◆ Selection ◆
════
Happily late last night it came clean and officially outed what has become the world's thinnest laptop. Measuring 340 x 273.9 and just 9.9mm at its thickest point, the second generation Adamo makes the MacBook Air look positively bloated at 325 x 227 x 4-19.4mm. Interestingly though the aluminium body of the XPS weighs 1.44Kg, slightly heavier than the 1.36Kg of the Air and I'd be more interested in weight for overall portability than thickness - but that's just me.

Other than its malnourished dimensions the other rather funky aspect to the Adamo XPS is how it opens. Firstly it has a touch sensitive strip along the front which you simply swipe with a finger to open the laptop - very bling. Furthermore when it does open the mechanism involved is like nothing we've ever seen with the back of the screen becoming a prop for the base and angling the XPS into a typing friendly position. Dell has also integrated the connectivity into the side of the screen rather than the body to keep things ever so svelte.

Is this all style over substance? Well yes and no. On one hand, the design is ingenious both creating a natural typing angle, enabling such slim dimensions and enabling unprecedented airflow to keep itself cool. On the other it means there is no room for adjusting the screen angle, you'll likely soon scratch and scuff the back of the XPS in what is a very visible area when closed and it won't be at all comfortable to use on your lap. Whether the pros outweigh the cons will ultimately be an individual decision.

Happily however amongst all this design is some grunt since Dell has kitted out the XPS far better than its meek predecessor. An Intel Core 2 Duo (1.4GHz) ULV processor is at its core, coupled with integrated (though HD capable) graphics, 4GB RAM, a 13.4in 1366 x 768 LED backlit display and large multi-touch trackpad. On top of this is WiFi, Bluetooth and even GPS. HDMI has been sacrificed in favour of the smaller DisplayPort, but an adaptor is provided into the box. You'll also find 2x USB 2.0 and an Ethernet port (take note MacBook Air). Lastly Windows 7 is predictably the OS of choice.

So your heart is set and there's just two things that can ruin it: battery life and price. And yes, they just might. The former is a real disappointment with the standard three cell battery lasting just two hours and the upgradable six cell only good for five hours - no better than the Air and worse than most netbooks and Lenovo's X301. Next is price and this starts from $1,799 (£1,209) and is only likely to increase this side of the Atlantic.

Ultimately though those who are likely to buy this machine made their minds up long before reading this far. With a Christmas launch date on the cards, I'm sure you already know which camp you fall into...


AdamoByDell Official Website

Hamish Campbell

November 6, 2009, 8:36 pm

Hey, and there I thought Apple was exploiting the market with horribly overpriced hardware.

Turns out they are quite competitive? Please discuss below.


November 6, 2009, 8:52 pm

Kudos to Dell for being so bold, but I can't help thinking that the unconventional design when open will lead to fewer sales than if they'd been less adventurous. The side on view looks incredibly fragile.


November 6, 2009, 8:53 pm

Hmm that screen hinge is silly. A super ultra portable laptop you can't use on your lap? Where do they find the plonkers who design these things?

Tim Sutton

November 6, 2009, 9:04 pm

@ haim

Thanks so much for giving your permission for anyone else to comment. In the comments section. Of a website that isn't yours.
════
◆ Data shown ◆

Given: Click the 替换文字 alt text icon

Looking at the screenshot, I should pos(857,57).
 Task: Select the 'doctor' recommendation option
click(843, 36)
════
◆ What is required ◆
Pick up the Adamo XPS article where it stops and continue it.

◆ Answer to the problem ◆
Aaaanyway. I like the design of this. It feels retro to me, I think I'm remembering very old PDAs that did something similar with an angled keyboard when they were opened.. or possibly I'm getting confused with typewriters or something, but either way it appeals.

The price and specifications do not though. I'm not a fan of anything Apple, but I'd certainly go for the older yet still more powerful Air superslim over this if I had to choose between the two.


November 6, 2009, 9:17 pm

from what I've seen in unboxing galleries around the net, ethernet is not built into the lappy itself, but there is a USB to Ethernet adapter included in the box


November 6, 2009, 9:21 pm

What is there to discuss? Apple was never the only company to release expensive high-end ultralight laptops. Sony and Samsung, among others, have had thin and small premium laptops for years. E.g. here is a review of the 2004 X10: http://www.trustedreviews.c...

Oh and IBM/Lenovo and Toshiba also have premium ultralight laptops. It's not an Apple thing. In fact, before the advent of netbooks, if you wanted a ultraportable laptop, you usually had to spend a sizable amount of money. What Apple did contribute is what they always do; they put a lot of work into the design and into the marketing. Successfully, since every newly released high-end portable is now compared to the MacBook Air.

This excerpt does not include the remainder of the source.